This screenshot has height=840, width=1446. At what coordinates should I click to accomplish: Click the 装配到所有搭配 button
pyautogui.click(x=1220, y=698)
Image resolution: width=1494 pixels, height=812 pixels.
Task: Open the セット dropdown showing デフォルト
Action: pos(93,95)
━━━━━━
▸ **YOUR INSTRUCTIONS**
Turn the data above into a numbered list, omitting any blank lines.

▸ **EXERCISE OUTPUT**
1. This screenshot has height=840, width=1446. At what coordinates should I click to accomplish: Click the 装配到所有搭配 button
2. pyautogui.click(x=1220, y=698)
3. Image resolution: width=1494 pixels, height=812 pixels.
4. Task: Open the セット dropdown showing デフォルト
5. Action: pos(93,95)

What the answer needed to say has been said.